Over decades, suicide at Cornell University has often been accomplished by jumping into the gorges off the bridges that cross over them.

Between 1990 and 2010, 29 persons attempted suicide by jumping from the bridges into the gorges. Twenty-seven of those were successful in ending their lives. Fifteen of the twenty-seven were Cornell University students. Seventeen persons jumped from City of Ithaca owned bridges; 12 from spans owned by Cornell University.

In reaction to the three jumping suicides during the spring semester of 2010, Cornell University took immediate temporary action to fence the bridges to prevent further suicide behavior. That action is known as "means restriction", and is designed to interrupt, or impede, impulsive suicidal actions, by making them more difficult to accomplish.
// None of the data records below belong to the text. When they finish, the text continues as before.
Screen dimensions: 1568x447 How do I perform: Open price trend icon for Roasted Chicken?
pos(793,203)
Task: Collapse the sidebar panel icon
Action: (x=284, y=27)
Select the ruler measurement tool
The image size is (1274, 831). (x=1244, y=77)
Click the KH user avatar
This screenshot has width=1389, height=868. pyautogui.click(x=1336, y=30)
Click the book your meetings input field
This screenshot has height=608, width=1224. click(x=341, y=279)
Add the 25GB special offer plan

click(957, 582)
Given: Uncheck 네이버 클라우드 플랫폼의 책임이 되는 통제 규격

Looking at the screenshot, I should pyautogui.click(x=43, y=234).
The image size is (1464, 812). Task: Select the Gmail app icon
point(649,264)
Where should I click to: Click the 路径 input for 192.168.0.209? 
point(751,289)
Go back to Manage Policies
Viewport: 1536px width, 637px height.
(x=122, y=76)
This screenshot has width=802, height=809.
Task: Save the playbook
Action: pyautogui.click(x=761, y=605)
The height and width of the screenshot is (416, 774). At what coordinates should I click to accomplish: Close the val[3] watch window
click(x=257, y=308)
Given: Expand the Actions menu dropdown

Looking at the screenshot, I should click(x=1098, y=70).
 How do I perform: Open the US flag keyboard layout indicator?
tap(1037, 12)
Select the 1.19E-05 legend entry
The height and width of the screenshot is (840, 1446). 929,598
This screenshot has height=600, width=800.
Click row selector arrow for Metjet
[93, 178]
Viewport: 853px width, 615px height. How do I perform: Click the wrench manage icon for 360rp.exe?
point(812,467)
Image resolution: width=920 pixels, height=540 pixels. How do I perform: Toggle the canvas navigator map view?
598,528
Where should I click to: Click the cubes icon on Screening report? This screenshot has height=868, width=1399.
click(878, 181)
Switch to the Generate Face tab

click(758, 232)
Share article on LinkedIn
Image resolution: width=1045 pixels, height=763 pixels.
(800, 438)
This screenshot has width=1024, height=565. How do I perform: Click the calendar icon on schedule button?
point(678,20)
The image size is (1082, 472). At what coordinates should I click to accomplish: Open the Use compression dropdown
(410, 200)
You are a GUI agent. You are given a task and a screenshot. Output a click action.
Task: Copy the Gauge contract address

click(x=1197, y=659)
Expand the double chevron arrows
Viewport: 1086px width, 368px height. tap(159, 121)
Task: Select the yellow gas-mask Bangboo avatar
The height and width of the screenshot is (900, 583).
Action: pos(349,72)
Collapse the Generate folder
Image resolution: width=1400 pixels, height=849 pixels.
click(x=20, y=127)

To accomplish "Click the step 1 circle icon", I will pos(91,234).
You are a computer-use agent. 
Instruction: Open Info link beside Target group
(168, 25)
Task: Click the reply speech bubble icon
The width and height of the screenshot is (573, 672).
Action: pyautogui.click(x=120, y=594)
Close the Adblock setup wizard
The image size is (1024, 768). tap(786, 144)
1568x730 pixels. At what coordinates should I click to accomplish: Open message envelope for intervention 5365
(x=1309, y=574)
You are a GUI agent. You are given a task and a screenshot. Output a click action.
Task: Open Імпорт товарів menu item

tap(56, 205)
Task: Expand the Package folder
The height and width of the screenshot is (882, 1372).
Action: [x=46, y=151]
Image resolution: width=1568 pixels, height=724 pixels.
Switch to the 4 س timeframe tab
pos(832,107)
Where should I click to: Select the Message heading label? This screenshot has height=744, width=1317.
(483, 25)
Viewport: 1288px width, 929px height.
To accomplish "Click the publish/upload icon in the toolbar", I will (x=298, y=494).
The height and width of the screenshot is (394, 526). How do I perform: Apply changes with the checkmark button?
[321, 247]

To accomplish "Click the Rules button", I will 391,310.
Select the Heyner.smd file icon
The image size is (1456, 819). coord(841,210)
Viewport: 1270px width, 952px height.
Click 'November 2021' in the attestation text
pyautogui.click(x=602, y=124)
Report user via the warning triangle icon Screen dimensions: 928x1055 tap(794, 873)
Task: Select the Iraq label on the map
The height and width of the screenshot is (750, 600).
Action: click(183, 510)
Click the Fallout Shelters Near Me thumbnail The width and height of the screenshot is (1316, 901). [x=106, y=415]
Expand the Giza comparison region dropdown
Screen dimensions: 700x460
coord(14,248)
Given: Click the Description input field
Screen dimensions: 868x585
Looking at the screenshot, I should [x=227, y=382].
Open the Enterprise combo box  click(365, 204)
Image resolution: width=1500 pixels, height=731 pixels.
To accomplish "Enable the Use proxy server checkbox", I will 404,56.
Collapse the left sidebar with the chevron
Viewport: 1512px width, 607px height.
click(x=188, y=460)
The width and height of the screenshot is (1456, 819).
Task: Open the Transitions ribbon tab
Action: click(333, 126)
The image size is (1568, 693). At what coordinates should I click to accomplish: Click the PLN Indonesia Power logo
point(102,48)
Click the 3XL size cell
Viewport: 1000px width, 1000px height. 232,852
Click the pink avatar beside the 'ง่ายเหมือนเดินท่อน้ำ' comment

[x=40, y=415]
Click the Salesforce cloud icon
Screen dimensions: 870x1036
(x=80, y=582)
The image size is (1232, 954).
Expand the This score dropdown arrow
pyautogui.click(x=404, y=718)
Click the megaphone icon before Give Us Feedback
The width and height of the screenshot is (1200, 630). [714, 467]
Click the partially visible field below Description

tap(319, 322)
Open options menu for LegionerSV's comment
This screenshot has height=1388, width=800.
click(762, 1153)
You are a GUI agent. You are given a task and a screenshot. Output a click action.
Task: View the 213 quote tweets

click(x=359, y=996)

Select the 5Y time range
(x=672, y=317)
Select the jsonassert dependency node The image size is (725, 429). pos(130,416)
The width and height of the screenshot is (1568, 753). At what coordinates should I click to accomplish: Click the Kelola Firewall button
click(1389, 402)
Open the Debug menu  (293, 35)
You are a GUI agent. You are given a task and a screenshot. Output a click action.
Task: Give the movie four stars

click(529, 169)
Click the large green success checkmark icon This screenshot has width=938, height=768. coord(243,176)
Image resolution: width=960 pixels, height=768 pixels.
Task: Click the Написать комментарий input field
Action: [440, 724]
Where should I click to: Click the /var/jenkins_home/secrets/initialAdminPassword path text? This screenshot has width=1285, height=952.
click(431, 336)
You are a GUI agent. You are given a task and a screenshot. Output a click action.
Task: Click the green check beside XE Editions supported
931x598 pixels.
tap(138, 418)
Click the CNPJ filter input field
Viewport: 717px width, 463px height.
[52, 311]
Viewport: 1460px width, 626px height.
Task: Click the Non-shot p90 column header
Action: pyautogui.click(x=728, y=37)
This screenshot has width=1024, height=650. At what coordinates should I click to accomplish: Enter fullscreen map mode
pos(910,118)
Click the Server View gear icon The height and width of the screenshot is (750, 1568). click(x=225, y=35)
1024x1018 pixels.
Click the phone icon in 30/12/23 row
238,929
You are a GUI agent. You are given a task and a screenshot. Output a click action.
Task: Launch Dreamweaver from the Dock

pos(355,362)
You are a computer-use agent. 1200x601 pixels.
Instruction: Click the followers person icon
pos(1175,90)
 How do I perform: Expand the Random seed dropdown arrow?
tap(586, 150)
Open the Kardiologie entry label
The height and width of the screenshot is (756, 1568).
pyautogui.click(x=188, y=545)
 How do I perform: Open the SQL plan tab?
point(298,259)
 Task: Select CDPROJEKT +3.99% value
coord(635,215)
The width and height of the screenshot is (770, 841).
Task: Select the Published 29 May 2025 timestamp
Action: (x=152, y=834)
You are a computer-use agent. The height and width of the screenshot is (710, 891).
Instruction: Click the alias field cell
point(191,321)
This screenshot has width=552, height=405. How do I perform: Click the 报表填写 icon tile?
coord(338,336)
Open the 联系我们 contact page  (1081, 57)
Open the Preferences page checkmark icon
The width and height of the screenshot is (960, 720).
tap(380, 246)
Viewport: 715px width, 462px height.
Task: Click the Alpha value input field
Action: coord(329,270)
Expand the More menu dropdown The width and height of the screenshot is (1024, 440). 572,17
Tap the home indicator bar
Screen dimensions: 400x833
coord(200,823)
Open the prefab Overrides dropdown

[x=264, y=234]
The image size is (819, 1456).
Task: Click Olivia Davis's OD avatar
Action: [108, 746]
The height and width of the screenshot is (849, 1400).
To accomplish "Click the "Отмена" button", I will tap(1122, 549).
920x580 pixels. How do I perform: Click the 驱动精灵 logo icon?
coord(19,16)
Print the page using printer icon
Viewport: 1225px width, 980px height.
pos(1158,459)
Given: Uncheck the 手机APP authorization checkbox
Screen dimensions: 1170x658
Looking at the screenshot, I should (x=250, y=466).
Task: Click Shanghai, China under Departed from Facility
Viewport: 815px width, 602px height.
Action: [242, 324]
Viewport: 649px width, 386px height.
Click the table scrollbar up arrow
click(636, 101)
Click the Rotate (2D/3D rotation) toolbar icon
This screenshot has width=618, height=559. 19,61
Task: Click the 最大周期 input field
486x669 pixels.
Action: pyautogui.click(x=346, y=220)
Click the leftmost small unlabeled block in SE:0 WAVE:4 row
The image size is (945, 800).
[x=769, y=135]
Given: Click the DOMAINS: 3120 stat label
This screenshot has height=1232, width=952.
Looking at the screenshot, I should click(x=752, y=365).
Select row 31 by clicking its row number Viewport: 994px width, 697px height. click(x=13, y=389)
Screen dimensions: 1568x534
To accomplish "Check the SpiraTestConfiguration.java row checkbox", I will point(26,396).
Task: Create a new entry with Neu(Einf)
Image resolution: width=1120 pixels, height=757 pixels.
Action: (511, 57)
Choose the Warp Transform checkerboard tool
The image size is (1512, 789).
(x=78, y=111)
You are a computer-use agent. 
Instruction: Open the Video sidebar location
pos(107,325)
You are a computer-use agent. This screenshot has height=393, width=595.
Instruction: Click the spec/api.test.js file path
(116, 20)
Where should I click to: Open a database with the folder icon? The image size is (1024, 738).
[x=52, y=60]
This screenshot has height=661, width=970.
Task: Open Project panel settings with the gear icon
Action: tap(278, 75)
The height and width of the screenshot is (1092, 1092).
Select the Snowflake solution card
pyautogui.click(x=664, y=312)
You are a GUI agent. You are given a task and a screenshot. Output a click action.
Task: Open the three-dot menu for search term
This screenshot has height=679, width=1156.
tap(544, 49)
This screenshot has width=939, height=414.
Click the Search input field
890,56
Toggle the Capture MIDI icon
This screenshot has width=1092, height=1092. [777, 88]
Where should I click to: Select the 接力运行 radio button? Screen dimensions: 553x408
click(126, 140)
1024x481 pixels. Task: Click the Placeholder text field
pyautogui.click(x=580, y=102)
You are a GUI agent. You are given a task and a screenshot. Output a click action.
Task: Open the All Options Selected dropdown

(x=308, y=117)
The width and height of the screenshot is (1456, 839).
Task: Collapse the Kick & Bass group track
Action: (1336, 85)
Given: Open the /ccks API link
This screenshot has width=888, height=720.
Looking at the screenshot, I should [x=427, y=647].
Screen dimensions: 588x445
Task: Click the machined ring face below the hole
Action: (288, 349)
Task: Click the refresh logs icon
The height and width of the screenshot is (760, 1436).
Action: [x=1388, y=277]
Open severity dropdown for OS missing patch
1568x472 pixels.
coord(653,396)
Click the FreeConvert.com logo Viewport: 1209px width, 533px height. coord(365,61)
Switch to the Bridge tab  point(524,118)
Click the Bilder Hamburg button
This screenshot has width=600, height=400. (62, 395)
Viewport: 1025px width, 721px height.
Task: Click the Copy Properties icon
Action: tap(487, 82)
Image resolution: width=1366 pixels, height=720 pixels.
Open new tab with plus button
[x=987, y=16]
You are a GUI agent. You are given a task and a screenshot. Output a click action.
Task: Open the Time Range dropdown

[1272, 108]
Since then, after much study and consultation, and agreement with the City of Ithaca, permanent means restriction netting will be installed beneath each of the gorge bridges, acting as a deterrent to prevent convenient, "easy access" suicide from the bridges in the future.

Means restriction is not a new concept. The Empire State Building installed anti-suicide fencing on its observation deck in 1947; the library atrium at New York University was made safer by the installation of Lexan panels after two students jumped to their deaths; MIT dorm window openings were restricted after student suicides from upper floors.

The installation of means restriction devices by Cornell and Ithaca is too late for Bradley Ginsburg, William Sinclair and Matthew Zika.